5199.2021年8月6日(金) 「原爆の日」菅首相のお粗末なスピーチ

 今日は76年前に広島市内に世界で初めて原爆が投下された「原爆の日」である。国民学校初等科1年生だったが、当時の記憶はまったくない。昨年は新型コロナウィルスの感染拡大により中止となったが、今年は広島で平和記念式典が行われた。原爆が投下された8時15分に黙祷が行われた後、松井広島市長の平和宣言に続いて菅首相の挨拶が行われた。

 ところが、この首相挨拶で、菅首相は言葉を間違えたうえに重要な箇所を読み飛ばしたとされ、物議を醸している。ある被爆者団体事務局長は、首相は不勉強、かつ不誠実で、首相としての基本的な姿勢が表れたと批判している。間違えたのは、「広島」を「ひろまし」と読み、「原爆」を「げんぱつ」と読み上げたことである。ちょっと考えられない間違いである。また、読み飛ばしたのは、「広島、長崎が繰り返されてはならない。この決意を胸に、日本は非核3原則を堅持しつつ、核兵器のない核軍縮の進め方を巡っては、各国の立場に隔たりがあります。このような状況の下で核軍縮を進めていくためには、様々な場の国々の間を橋渡ししながら、現実的な取り組みを粘り強く進めていく必要があります」の部分のようだ。

 その後の記者会見で首相は、この点について陳謝したが、被爆国の首相の発言として世界へ発信されるスピーチだけに総理大臣としての資質に疑問を感じるようなお粗末との誹りは免れない。首相は、昨年10月の国会での所信表明演説と今年1月の施政方針演説でも言い間違いを冒しているが、スピーチ原稿を読むだけなら、そんなに間違えることもないと思う。よほど他に心配ごとが頭から去らないのではないだろうか。

 しかし、単なるミスによるものか、どうかは何とも言えない。挨拶で今年1月に核兵器禁止条約が発効したにも拘わらず、被爆国として最も発信力がある日本が、同条約を批准しないことに国内外で批判がある点を考え、またアメリカの核の傘の下にいる現状を配慮して「君子危うきに近寄らず」戦法を選択したのではないかと臆測出来る。アメリカでは、日本への原爆投下は正しい判断だったとの世論が過半数を占めている。そのアメリカへの配慮もあるのだろう。それは、オリンピックの今日いずこの競技会場でも黙祷を捧げなかったことでも分かる。76年が経とうが、日本政府の原爆を投下したアメリカへの「忖度」は、消滅しない。果たして日本はいつまでアメリカへの気遣いが続けられるのだろうか。

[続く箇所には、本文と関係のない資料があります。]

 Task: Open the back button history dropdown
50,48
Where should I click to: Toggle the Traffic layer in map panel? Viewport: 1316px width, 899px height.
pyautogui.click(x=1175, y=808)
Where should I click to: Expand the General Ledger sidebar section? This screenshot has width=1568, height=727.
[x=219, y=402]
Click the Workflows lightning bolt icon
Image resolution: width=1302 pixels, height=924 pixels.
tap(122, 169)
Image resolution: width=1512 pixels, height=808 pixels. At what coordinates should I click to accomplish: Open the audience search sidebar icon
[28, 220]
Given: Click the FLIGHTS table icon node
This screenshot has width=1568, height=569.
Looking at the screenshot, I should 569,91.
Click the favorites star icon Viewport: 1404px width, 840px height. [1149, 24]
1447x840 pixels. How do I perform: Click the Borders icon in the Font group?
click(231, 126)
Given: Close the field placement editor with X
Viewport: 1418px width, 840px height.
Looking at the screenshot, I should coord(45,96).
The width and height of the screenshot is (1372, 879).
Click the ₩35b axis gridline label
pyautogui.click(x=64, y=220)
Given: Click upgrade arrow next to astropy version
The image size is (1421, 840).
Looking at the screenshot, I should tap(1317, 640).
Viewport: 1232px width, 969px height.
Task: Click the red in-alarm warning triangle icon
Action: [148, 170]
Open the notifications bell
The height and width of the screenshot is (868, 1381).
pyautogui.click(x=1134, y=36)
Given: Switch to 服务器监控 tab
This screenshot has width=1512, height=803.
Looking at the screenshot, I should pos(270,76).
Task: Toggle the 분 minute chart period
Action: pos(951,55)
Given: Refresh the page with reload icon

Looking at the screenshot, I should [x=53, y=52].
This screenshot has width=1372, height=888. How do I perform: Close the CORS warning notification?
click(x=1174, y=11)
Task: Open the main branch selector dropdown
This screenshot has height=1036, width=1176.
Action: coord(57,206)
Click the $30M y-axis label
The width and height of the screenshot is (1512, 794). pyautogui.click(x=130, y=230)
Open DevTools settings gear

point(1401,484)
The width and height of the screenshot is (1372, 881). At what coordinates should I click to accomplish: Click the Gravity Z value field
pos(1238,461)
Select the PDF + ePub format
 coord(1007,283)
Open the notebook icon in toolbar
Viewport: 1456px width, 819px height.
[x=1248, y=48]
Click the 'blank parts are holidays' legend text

 今日も暑い。全国の気象観測地点920か所のうち、真夏日を記録したのは823か所だったという。東京が暑い時期という理由から、開催地を北の札幌に移転して昨日行われたオリンピック陸上競技種目20㎞競歩に続いて、今日50㎞競歩が行われた。午前5時30分にスタートしたが、11時ごろのゴール地点では31℃にまで気温が上昇し、スタートした59選手中10名が途中棄権した。今日行われた女子サッカー決勝戦も午前11時キックオフの予定だったが、対戦するカナダとスウェーデンから猛暑を回避したいと要望が出され夜9時に延期された。真夏の昼間に炎天下で行うスポーツが如何に過酷であるかは組織委員会では分かっていた筈である。テニスでも時間を繰り下げられたが、こう度々の変更は、今後IOCとしても考えるべきではないかと思う。